Dearest Ettie (according to a written note, Charles’ grandmother was often called Ettie),

       I have a few minutes to write and will try to answer your letter. Do not get out of

patience with me for not answering sooner. I have so much to do and I am so often

interrupted that letters are accumulating on me. The boys are trenching about the tents

instead of drilling in squad drill which relieves me. The surgeon recommended it as a

precaution against colds keeping the moisture from gathering beneath the tents. He is

stirring about – the Surgeon -- _____ he may for the boys I do not know. Our victuals is

well cooked -–ground high and rolling water good. He says it is the effect of the

miserable water we have been drinking back of us, poisoning the system and when the

malignant typhoid which is amongst us gets hold of us we have to go for it. It is only

those who are somewhat weakened that it attacks. Picketing is hard for the boys.
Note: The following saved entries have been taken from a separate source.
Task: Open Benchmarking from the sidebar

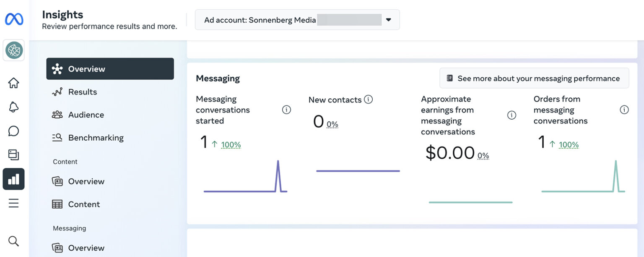Action: [x=96, y=137]
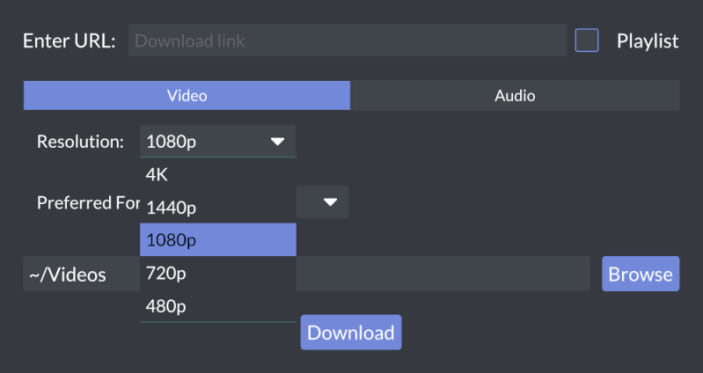The width and height of the screenshot is (703, 373).
Task: Tick the Playlist checkbox
Action: (x=586, y=40)
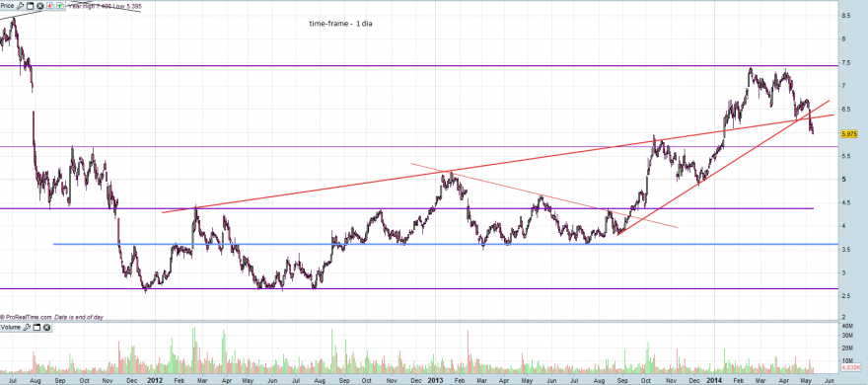Click the green up-arrow icon in Price toolbar
Image resolution: width=868 pixels, height=385 pixels.
tap(60, 6)
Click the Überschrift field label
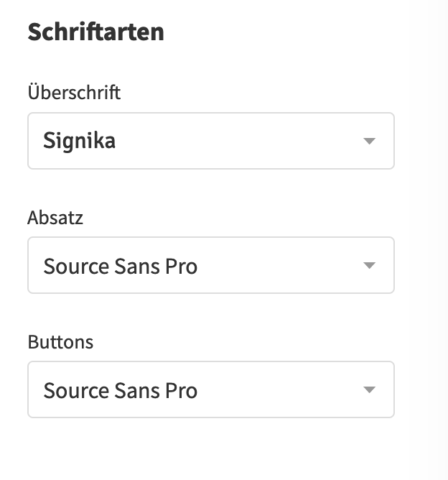Viewport: 448px width, 480px height. tap(74, 93)
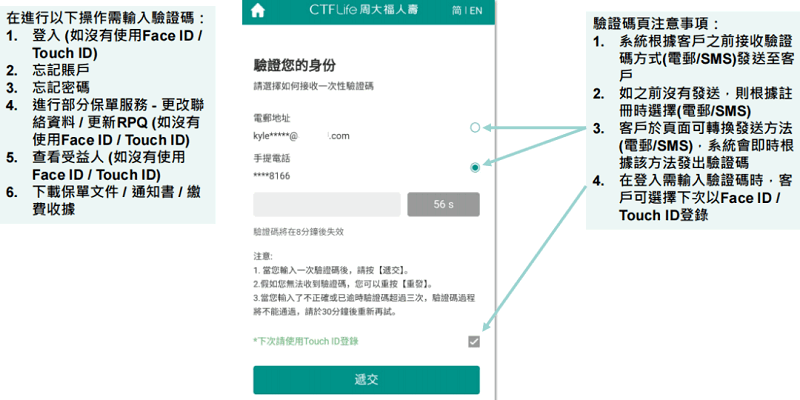Toggle the Touch ID login checkbox

(x=474, y=342)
Many of them have bad colds and lying on the damp ground is very severe. Gove

(Andrew J. U. Gove, Medina. Enlisted in company I, Eighteenth Infantry, Aug. 11, 1862,

at Medina for 3 years, ago 40. Mustered Aug. 26, 1862. Corporal. Mustered out at

Nashville, Tenn., June 26, 1865) is a corporal now and will not have to go on picket so

often. As for Charlie, he is not liable to be called on for any guard duty – has a pleasant

birth with Willie. We have good times. I have to play cards with him sometimes and

reprove him when he swears which is not very often. I get all the drives I can on him –

am looking out for a chance to send a corporal after him or Lieut. Savage (Isaac O.

Savage, Fairfield. Entered service in company I, Eighteenth Infantry, at organization, as

Second Lieutenant, for 3 years, age 29. Commissioned July 27, 1862. Mustered Aug.

26, 1862. Commissioned First Lieutenant Nov. 24, 1862. Mustered Nov. 30, 1862.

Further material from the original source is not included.